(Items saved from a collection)
Begin
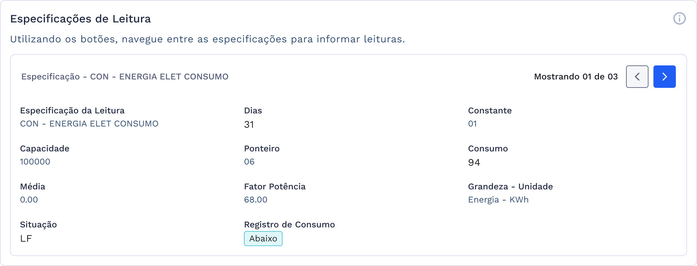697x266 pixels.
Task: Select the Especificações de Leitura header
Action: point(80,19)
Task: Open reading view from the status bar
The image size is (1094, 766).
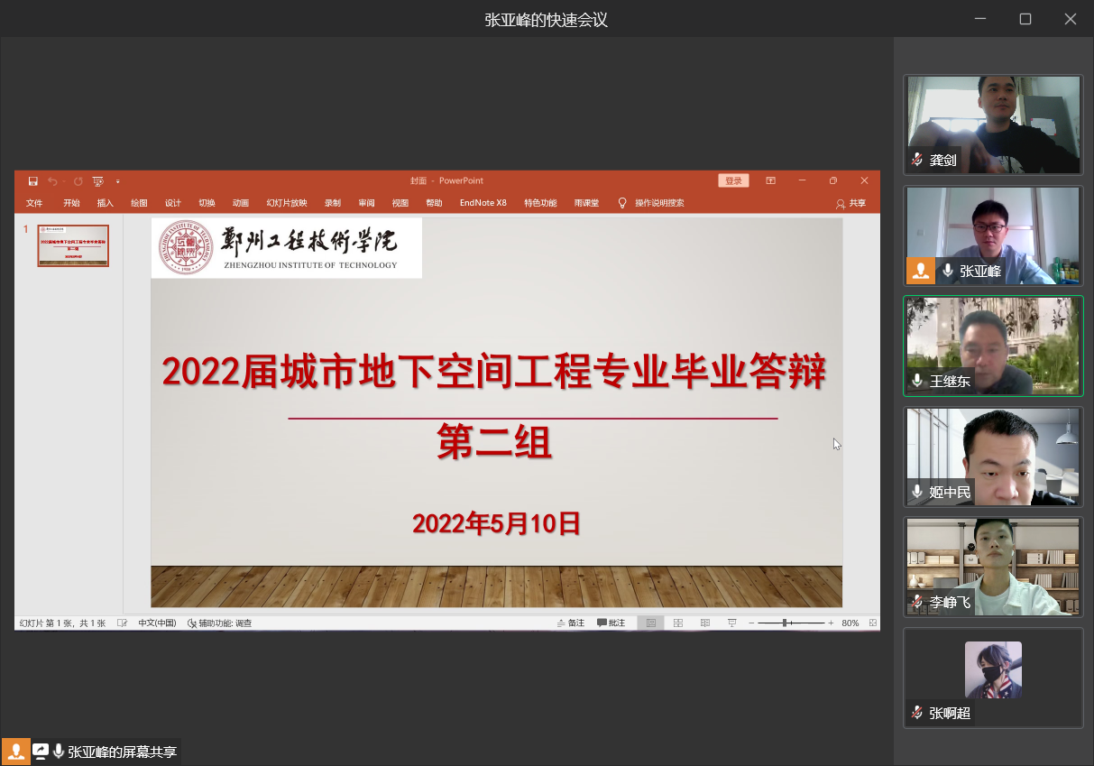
End
- What is needed
Give the lines above as a numbered list, skipping any blank lines and leaving out the pictures.

- Full solution
1. 697x266 pixels.
2. Task: Select the Especificações de Leitura header
3. Action: point(80,19)
4. Task: Open reading view from the status bar
5. The image size is (1094, 766).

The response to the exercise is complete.